Both Time and Newsweek magazines are giggling at the Supreme Court oral arguments on the fleeting-TV-profanity case of FCC vs. Fox Television Stations. The court is considering if it has the authority to regulate obscene language on the public airwaves.
Time noticed Justice Antonin Scalia joking that "Bawdy jokes are OK, if they are really good." Newsweek reported that Justice John Paul Stevens wanted to know if "dung" was a dirty word.
The magazines that aspire to define history saw this Supreme Court argument as only good for a laugh. Maybe it was. After all, Barack Obama will soon be president, and Hollywood's heavy investment in his presidential campaign will surely pay great dividends in moral laxity at the FCC and silence in Obama's liberal bully pulpit.
But in the search for cute quotes to illustrate their dismissive tones, both magazines skipped the defining cultural exchange of that hour. When Justice Stevens asked if there were changes in community standards over the last 30 years, if society had grown more tolerant of curse words, Carter Phillips, the profanity-favoring attorney for Fox, proclaimed: "I believe that society is significantly more tolerant of these words today than it was 30 years ago." Justice Scalia replied: "Do you think your clients have had anything to do with that?"
The answer is, of course, self-evident. There is no greater cultural influence on impressionable youth than the entertainment industry. Both a bucket of scientific studies and plain common sense validate this, but Phillips, being the kind of clever lawyer who can seem plausible as he expresses the completely ridiculous, rejected any responsibility: "In the scheme of things, probably very, very little to do with that compared to the way the language is used. Go to a baseball game, Justice Scalia. You hear these words every time you go to a ball game."

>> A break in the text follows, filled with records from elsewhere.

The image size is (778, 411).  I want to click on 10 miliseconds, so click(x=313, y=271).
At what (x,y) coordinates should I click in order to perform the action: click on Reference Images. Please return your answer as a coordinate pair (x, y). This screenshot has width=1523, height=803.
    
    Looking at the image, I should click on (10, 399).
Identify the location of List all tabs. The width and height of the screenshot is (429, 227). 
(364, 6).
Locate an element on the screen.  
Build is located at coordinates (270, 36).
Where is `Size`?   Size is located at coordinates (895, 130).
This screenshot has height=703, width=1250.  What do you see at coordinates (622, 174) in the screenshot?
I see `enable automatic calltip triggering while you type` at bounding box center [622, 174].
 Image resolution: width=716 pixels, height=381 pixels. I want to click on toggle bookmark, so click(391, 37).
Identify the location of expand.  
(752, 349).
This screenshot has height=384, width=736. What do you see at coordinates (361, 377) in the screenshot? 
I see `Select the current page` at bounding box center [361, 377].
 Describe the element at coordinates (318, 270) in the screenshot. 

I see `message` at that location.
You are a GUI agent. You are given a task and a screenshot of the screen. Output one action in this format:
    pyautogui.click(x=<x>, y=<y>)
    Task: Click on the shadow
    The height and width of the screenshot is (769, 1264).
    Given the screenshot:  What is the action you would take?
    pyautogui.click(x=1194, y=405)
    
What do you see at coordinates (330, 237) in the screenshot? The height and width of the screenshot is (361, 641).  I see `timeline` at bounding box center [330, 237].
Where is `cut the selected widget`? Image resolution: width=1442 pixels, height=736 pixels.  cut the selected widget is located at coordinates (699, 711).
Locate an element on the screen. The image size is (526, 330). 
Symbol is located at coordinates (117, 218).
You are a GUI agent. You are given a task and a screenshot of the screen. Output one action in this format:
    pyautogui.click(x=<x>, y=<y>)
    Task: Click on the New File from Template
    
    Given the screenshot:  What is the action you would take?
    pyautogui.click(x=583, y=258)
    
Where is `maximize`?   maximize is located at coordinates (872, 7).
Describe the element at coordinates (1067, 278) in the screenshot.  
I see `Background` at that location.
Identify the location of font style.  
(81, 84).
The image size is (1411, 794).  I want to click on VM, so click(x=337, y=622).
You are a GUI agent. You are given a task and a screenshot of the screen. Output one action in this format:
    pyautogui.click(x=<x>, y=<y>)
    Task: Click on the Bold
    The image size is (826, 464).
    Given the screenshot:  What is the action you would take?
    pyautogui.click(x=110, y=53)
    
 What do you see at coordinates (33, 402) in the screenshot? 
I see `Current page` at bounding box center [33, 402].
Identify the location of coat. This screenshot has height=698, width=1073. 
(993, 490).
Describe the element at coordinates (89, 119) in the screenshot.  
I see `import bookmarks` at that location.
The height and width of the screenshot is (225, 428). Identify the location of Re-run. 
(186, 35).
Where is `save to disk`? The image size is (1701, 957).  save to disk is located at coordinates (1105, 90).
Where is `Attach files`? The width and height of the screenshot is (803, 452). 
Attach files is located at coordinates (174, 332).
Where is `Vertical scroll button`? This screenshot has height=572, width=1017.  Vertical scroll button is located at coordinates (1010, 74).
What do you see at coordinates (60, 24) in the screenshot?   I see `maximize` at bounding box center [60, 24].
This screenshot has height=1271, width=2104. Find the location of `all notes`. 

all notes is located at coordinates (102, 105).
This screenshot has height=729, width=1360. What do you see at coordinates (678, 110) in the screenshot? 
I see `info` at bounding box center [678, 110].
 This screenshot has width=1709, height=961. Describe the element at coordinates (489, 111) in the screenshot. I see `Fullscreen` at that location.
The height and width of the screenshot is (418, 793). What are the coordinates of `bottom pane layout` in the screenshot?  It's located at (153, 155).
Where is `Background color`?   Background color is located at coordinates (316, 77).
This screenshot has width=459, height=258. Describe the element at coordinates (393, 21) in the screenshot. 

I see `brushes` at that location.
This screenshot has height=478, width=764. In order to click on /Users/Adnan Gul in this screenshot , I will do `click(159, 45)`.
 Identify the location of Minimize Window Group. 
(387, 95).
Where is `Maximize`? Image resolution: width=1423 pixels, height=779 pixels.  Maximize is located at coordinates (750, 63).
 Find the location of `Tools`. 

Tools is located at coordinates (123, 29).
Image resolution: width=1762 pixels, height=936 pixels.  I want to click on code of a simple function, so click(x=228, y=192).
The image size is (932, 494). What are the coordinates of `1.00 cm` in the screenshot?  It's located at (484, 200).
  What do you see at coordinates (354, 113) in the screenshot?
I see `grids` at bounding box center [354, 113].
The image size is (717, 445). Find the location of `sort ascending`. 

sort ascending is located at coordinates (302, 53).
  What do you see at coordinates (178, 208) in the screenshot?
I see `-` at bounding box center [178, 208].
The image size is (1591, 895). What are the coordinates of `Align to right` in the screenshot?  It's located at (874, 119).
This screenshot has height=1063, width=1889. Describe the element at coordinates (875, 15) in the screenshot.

Justice Scalia sensibly argued to the senseless Mr. Phillips that there is a great difference between broadcast television and a comparatively private utterance to people within earshot at a stadium. Scalia said he doesn't agree that the public is more tolerant of profanity, just more resigned to it. He was idealistic enough to say that television should have a higher aim, of living up to a linguistic standard of what is "normal in polite company."